(Stored data)
■ ■ ■

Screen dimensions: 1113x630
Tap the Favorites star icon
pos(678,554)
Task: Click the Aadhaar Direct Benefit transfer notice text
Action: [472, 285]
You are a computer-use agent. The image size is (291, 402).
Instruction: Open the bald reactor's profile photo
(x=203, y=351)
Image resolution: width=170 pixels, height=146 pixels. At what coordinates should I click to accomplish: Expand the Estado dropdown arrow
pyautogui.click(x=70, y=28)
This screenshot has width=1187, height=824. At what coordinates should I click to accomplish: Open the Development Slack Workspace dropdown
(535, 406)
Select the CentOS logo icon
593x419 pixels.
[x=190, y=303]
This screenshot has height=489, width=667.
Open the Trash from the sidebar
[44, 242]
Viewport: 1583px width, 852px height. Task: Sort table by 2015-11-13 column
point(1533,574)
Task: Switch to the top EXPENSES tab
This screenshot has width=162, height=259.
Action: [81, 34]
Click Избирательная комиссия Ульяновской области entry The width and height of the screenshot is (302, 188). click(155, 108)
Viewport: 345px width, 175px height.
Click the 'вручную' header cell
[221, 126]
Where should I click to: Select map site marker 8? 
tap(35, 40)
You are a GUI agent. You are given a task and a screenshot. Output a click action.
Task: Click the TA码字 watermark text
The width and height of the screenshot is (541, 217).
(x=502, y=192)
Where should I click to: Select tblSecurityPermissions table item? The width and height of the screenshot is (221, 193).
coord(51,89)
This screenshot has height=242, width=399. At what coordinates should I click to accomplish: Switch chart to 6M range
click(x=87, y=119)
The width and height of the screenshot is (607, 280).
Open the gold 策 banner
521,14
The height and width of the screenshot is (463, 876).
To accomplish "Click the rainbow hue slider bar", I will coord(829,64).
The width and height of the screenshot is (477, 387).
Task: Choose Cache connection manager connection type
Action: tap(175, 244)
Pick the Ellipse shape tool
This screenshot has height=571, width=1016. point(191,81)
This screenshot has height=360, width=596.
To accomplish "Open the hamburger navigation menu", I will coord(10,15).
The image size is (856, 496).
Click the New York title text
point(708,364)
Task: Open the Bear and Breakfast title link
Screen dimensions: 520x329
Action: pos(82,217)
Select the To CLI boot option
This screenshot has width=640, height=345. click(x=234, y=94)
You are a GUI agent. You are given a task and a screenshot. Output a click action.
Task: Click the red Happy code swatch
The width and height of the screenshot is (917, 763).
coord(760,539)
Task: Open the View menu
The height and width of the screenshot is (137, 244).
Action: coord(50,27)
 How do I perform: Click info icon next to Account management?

■ ■ ■

→ **Goal of the exercise**
Each line, starting with the one containing "Viewport: 1583px width, 852px" and ending with the last line of the records above, should be reproduced exactly.

→ **Answer**
Viewport: 1583px width, 852px height. Task: Sort table by 2015-11-13 column
point(1533,574)
Task: Switch to the top EXPENSES tab
This screenshot has width=162, height=259.
Action: [81, 34]
Click Избирательная комиссия Ульяновской области entry The width and height of the screenshot is (302, 188). click(155, 108)
Viewport: 345px width, 175px height.
Click the 'вручную' header cell
[221, 126]
Where should I click to: Select map site marker 8? 
tap(35, 40)
You are a GUI agent. You are given a task and a screenshot. Output a click action.
Task: Click the TA码字 watermark text
The width and height of the screenshot is (541, 217).
(x=502, y=192)
Where should I click to: Select tblSecurityPermissions table item? The width and height of the screenshot is (221, 193).
coord(51,89)
This screenshot has height=242, width=399. At what coordinates should I click to accomplish: Switch chart to 6M range
click(x=87, y=119)
The width and height of the screenshot is (607, 280).
Open the gold 策 banner
521,14
The height and width of the screenshot is (463, 876).
To accomplish "Click the rainbow hue slider bar", I will coord(829,64).
The width and height of the screenshot is (477, 387).
Task: Choose Cache connection manager connection type
Action: tap(175, 244)
Pick the Ellipse shape tool
This screenshot has height=571, width=1016. point(191,81)
This screenshot has height=360, width=596.
To accomplish "Open the hamburger navigation menu", I will coord(10,15).
The image size is (856, 496).
Click the New York title text
point(708,364)
Task: Open the Bear and Breakfast title link
Screen dimensions: 520x329
Action: pos(82,217)
Select the To CLI boot option
This screenshot has width=640, height=345. click(x=234, y=94)
You are a GUI agent. You are given a task and a screenshot. Output a click action.
Task: Click the red Happy code swatch
The width and height of the screenshot is (917, 763).
coord(760,539)
Task: Open the View menu
The height and width of the screenshot is (137, 244).
Action: coord(50,27)
 How do I perform: Click info icon next to Account management?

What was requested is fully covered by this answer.